Belfast, Irlande du Nord, decembre 1971

The prints displayed his wanderings through Europe over the post-war decades, including Berlin, Britain, and Belfast. This is a documentation of someone who has been affected by conflict, and in a sense, still carries this with him.

Evidence is revealed downstairs. Duroy’s journeys took him to America, where he found a refuge of sorts. Like millions before him, he understood its emancipatory promise of forgetting the past in order to survive. And the promise of opportunism and the pioneer spirit.

Unknown revisited

But is this a delusion? What are we running from? Where are we going? When do we find contentment? What is destroyed in the process of constant renewal?

Duroy expresses this conundrum through a reworking of Unknown. He got ahold of 100 copies of the first version and literally deconstructed and reconstructed them into alternative versions, with various images overlaid and juxtaposed with others.

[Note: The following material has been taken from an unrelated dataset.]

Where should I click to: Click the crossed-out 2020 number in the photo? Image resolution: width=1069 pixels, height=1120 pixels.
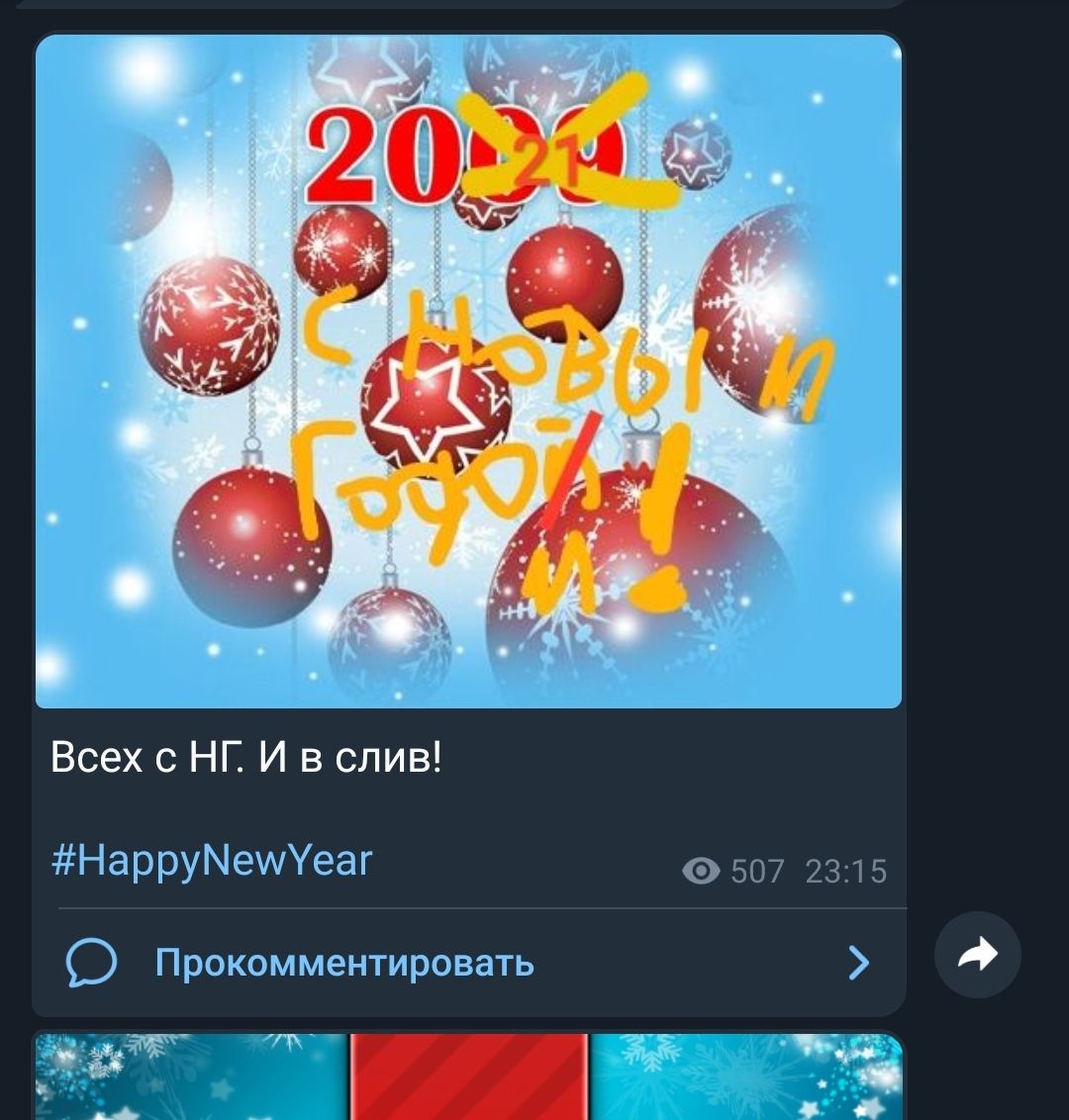[466, 155]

The result is Unknown #2: The Endless Reworking of a Book.

The exhibition is a wonderfully creative and amazing display of this process.

Again and Again is arguably a postmodern masterpiece. Duroy has applied his personal experience of modernism — the wars, the escapes, the recoveries — to show that the narrative you tell depends on which bits of memory you select.

Duroy’s work made a perhaps unsurprising impression on me, as my own journeys have included Berlin, Britain, and Belfast. These places, with others in the world, grapple with history, culture, and experiences in building cohesive societies.

Stéphane Duroy demonstrates this artistically, and we should too.